An ex-boyfriend broke the law by walking into his ex-girlfriend’s house during the Spring lockdown, York Magistrates Court heard.

David Andrew Kirby, 33, was banned from going near her or her home under a non-molestation order.

Melanie Ibbotson, prosecuting, said the woman was sitting on her stairs on the phone talking to her sister when Kirby “walked straight through the front door” on May 30.

She asked him "a number of times" to leave.
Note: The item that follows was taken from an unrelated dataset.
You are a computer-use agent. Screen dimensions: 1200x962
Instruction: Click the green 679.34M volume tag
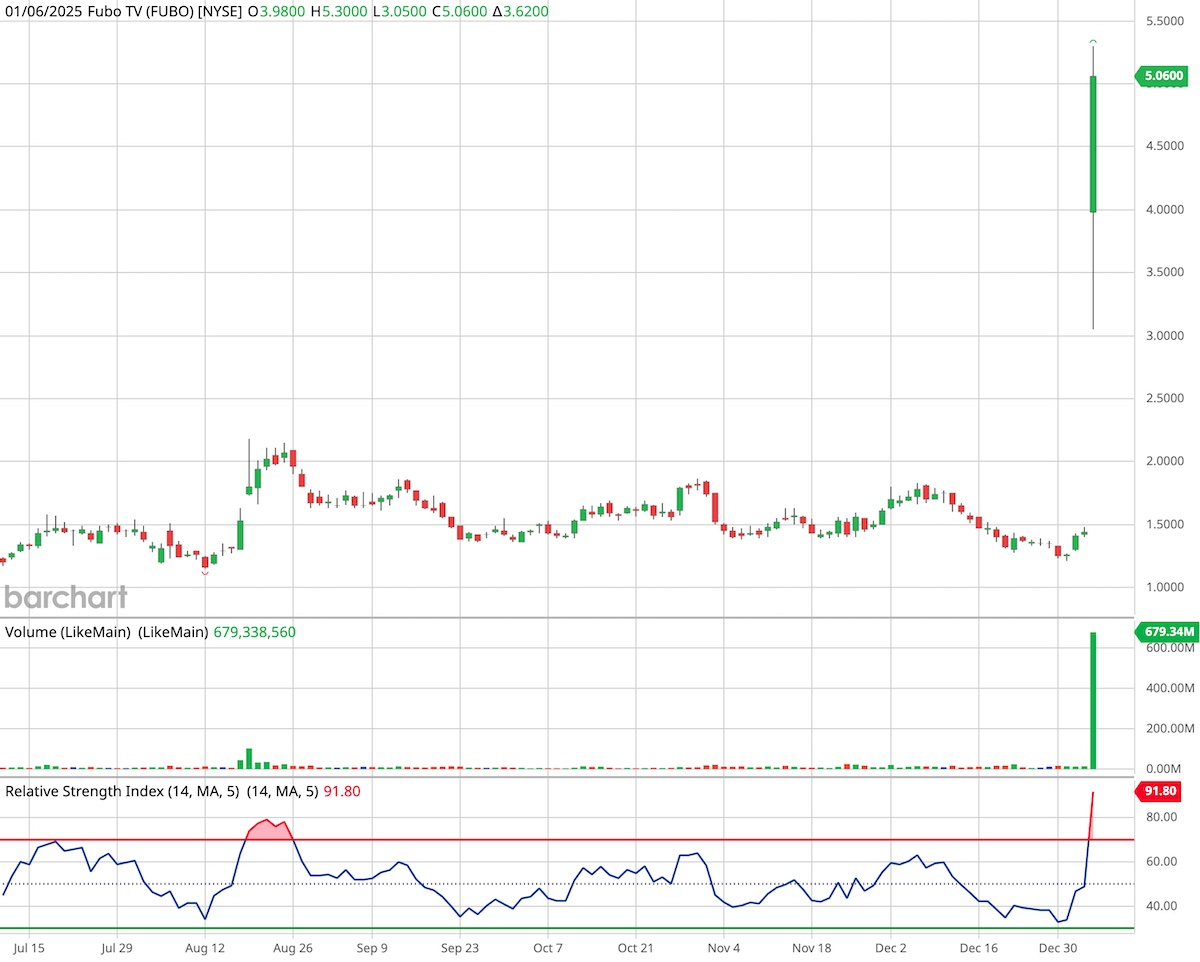pyautogui.click(x=1166, y=632)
He refused until she phoned the police.

He was arrested nearby.

At the time, most shops were still closed as were all pubs and schools.

The Government was advising against all but essential journeys.

Kirby, of Westfield Place, Acomb, pleaded guilty to breaching a non-molestation order made at York Family Court on February 26.

He was given an 18-month community order with 20 days’ rehabilitative activities.

He was also fined £200 and ordered to pay a £95 statutory surcharge and £85 prosecution costs.

District judge Adrian Lower told him: “Since the breach, there is no suggestion you have been as foolish again as to go round to your former partner’s house for whatever reason.”

Kevin Blount, for Kirby, said he had wanted to sort out an issue between the two.

He had used the phone a number of times, but that had not been sufficient.

So he had gone round to the ex-girlfriend's house.

He now appreciated he had gone about the issue the wrong way and would now use other, legal means of sorting out the matter.

He had also taken steps to distance himself from his former associates who had “led him to drink” and into trouble.

The former girlfriend told police the incident where Kirby had walked through the door had made her feel very low.

She wanted him to stop arriving at her house unannounced and felt he needed help with alcohol problems.

Ms Ibbotson said the couple had been in a relationship for eight years.

It had broken down last July.

The non-molestation order remains in place until next February.